Lorsque les paramètres intrinsèques sont fournis, l’objet AprilTag renvoyé remplit ses champs x_translation, y_translation, z_translation avec la position du tag par rapport à la caméra, et x_rotation, y_rotation, z_rotation (ainsi que le champ rotation dupliqué par symétrie) avec l’orientation du tag. Sans paramètres intrinsèques, ces six champs valent tous 0.0 et l’application est responsable de toute estimation de pose dont elle a besoin.
Les champs de translation sont exprimés en largeurs de tag : le décodeur considère le tag comme ayant 1 unité de large, de sorte que l’application multiplie chaque translation par la largeur physique du tag imprimé pour obtenir des distances métriques. Un tag imprimé à 100 mm de large et rapportant z_translation = 8.3 se trouve à 830 mm de la caméra ; le même tag imprimé à 50 mm de large à la même distance rapporterait z_translation = 16.6. Les champs de rotation sont en radians et ne nécessitent aucune mise à l’échelle.
L’estimation de pose est la base d’un large éventail d’applications robotiques : amarrer un robot à une station de recharge marquée d’un tag, suivre une piste de points de passage imprimés, récupérer la propre pose de la caméra à partir de plusieurs tags connus dans l’environnement. Une caméra qui connaît les paramètres intrinsèques, voit un tag et dispose d’une position réelle pour le tag dispose, par le même calcul, d’une position réelle pour elle-même.
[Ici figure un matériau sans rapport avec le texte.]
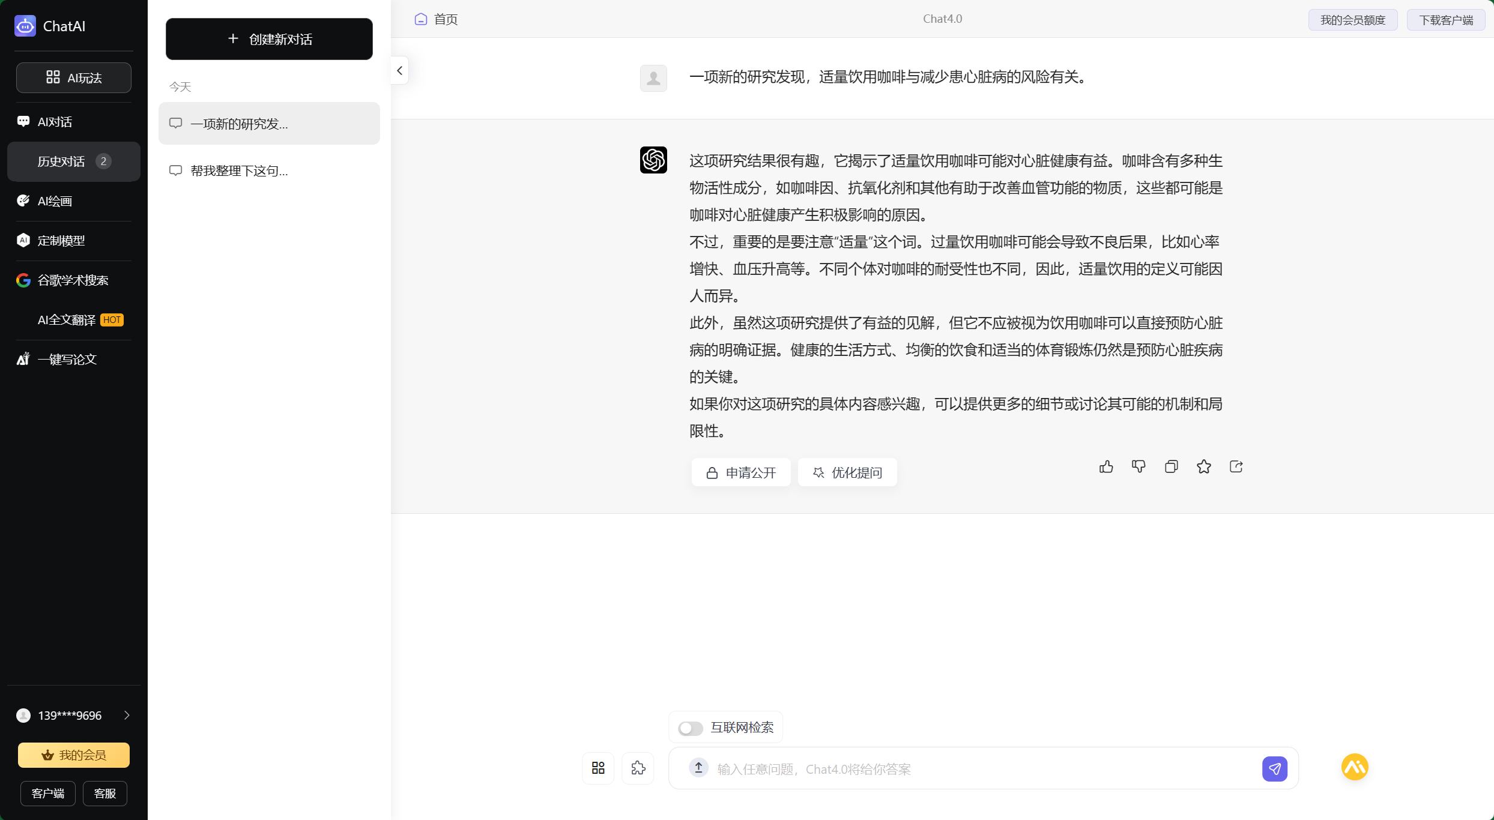Enable 互联网检索 toggle

690,728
5.28.4. Quand choisir lequel¶
Les codes QR et les AprilTags résolvent des problèmes différents. Le choix entre eux se résume à ce que transporte le symbole imprimé.
Lorsque l’application doit transporter des données arbitraires via le symbole imprimé – une URL, une chaîne de numéro de série, une fiche de contact – le code QR est le bon choix. Des centaines d’octets tiennent dans un code de taille modeste, l’encodage est public et pris en charge par tous les smartphones, et le décodeur s’accommode de la rotation, de dommages modérés et des angles obliques.
Lorsque l’application a besoin d”un petit identifiant lu en continu à distance avec une pose optionnelle – un repère sur un robot en mouvement, une cible de calibration dans une pièce, un marqueur d’amarrage sur une station de recharge – l’AprilTag est le bon choix. Des centaines d’identifiants suffisent largement pour ce cas d’usage, le code de Hamming se remet d’erreurs de bit qui mettraient en échec un code QR, et l’estimation de pose est gratuite une fois les paramètres intrinsèques calibrés.
Certaines applications utilisent les deux : un AprilTag marque un emplacement connu et un code QR associé (imprimé à côté) transporte les métadonnées sur ce que cet emplacement signifie. Les deux détecteurs s’exécutent indépendamment sur la même trame et l’application corrèle leurs boîtes englobantes pour associer chaque tag à son code compagnon.